Début janvier déjà, le plan initial a été soumis à une enquête publique qui s’est prononcée à 75% pour la préservation du canidé. Comptes faits, le nouveau rapport est quasiment identique au précédent, laissant un goût aigre dans la bouche des éleveurs. Dans les grandes lignes, le document prévoit la mise en application de quotas d’exécution de l’animal. Entre le 1er janvier et 31 décembre 2018, un plafond de 40 a été fixé, avec priorité aux tirs de défense. Les tirs de prélèvement – visant à tuer – ne seront autorisés qu’à partir du 1er septembre. Les années suivantes, les quotas dépendront des effectifs restants de loups, le gouvernement souhaitant atteindre une population de 500 canidés d’ici la fin du mandat Macron. Toujours est-il que seule une maigre portion des 27 pages d’argumentaire que les associations d’éleveurs avaient soumises au gouvernement n'a été considérée. “Le seul point où le ministère est allé dans notre sens est l’instauration de bergers de garde, poursuit un membre de la Confédération paysanne. Mais là aussi, la mesure manque de fond, nous souhaitons que nous soyons dissociés des bergers de garde. Ce n’est pas notre boulot de tuer des loups.”
500 loups, c'est trop
Néanmoins, le président de la SRSEA, Michel Joux, note un grand pas. “Les éleveurs ont maintenant carte blanche s’ils sont attaqués par ces prédateurs. Toujours est-il, nous trouvons l’initiative trop timide.” L'objectif de 500 loups, c’est trop, beaucoup trop même pour les éleveurs qui craignent que la prospérité du canidé ne devienne une menace même pour l’Homme. “L’état impose une extermination de 10% des loups par an, alors que leur population augmente de 20% chaque année, se révolte Michel Joux. Le président de la SRSEA est formel. Pour lui, les éleveurs doivent obtenir la capacité de réguler la population des canidés, que ce soit par la force ou par “l’éducation” – il mentionne notamment l’utilisation des excréments de loups pour dissuader d’autres meutes.

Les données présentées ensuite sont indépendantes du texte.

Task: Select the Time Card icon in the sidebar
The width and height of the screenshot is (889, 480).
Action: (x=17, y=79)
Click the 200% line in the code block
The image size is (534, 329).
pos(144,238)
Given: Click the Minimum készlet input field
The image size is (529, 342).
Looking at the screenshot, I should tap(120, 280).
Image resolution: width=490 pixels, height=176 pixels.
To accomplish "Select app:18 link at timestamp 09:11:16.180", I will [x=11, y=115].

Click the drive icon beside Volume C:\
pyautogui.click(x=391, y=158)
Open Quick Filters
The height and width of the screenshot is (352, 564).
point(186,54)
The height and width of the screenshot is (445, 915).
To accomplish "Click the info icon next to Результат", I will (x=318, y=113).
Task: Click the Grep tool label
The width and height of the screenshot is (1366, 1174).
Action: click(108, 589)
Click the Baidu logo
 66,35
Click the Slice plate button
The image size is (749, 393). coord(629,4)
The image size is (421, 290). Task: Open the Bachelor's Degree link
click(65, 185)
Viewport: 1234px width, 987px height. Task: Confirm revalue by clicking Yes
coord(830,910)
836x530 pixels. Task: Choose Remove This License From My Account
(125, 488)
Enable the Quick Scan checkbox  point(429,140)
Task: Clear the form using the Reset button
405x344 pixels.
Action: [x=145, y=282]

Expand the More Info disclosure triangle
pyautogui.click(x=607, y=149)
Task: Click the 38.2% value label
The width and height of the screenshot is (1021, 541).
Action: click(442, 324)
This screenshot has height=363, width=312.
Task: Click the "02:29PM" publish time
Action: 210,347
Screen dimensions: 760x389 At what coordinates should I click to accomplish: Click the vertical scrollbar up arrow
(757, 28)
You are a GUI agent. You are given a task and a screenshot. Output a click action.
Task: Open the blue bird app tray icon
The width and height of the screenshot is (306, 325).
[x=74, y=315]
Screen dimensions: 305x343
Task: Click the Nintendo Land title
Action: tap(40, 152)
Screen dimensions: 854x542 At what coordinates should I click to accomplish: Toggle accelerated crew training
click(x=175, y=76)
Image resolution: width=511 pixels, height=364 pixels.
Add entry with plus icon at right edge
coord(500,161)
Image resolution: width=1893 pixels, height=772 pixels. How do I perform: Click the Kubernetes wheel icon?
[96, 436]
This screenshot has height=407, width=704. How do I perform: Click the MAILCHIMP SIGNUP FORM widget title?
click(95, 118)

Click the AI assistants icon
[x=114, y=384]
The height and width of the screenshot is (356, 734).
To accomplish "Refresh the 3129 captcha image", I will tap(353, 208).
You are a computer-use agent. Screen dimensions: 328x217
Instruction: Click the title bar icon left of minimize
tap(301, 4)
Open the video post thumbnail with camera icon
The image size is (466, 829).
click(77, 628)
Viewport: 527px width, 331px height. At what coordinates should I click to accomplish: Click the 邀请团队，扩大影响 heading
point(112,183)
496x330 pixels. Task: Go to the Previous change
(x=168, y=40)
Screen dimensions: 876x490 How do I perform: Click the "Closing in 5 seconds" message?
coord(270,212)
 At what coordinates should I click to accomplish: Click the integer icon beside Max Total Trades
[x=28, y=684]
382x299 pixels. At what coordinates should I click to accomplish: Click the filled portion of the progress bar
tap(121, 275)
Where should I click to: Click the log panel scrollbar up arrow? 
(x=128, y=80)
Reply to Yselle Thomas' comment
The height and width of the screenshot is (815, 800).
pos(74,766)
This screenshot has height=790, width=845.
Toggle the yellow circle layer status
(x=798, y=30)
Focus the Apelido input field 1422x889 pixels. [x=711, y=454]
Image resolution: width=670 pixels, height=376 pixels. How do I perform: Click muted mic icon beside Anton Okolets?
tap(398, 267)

“Payer pour être indemnisé”
Puis, il y a la problématique de la conditionnalité des indemnisations, fortement huées par les communautés d’éleveurs. Le gouvernement leur impose d’ériger au moins deux mesures de protection, d’une liste prédéfinie, contre le prédateur. Dans le cas contraire, les indemnités – supposées faire pendant des pertes de brebis – ne seraient pas versées. "On doit payer pour recevoir des indemnités", s'agace un membre de la Confédération paysanne qui estime que l'investissement pour se protéger du loup serait“rédhibitoire pour un salaire de 300€ par mois”. Michel Joux ne peut qu’approuver, “c’est du grand n’importe quoi”, ajoute-t-il.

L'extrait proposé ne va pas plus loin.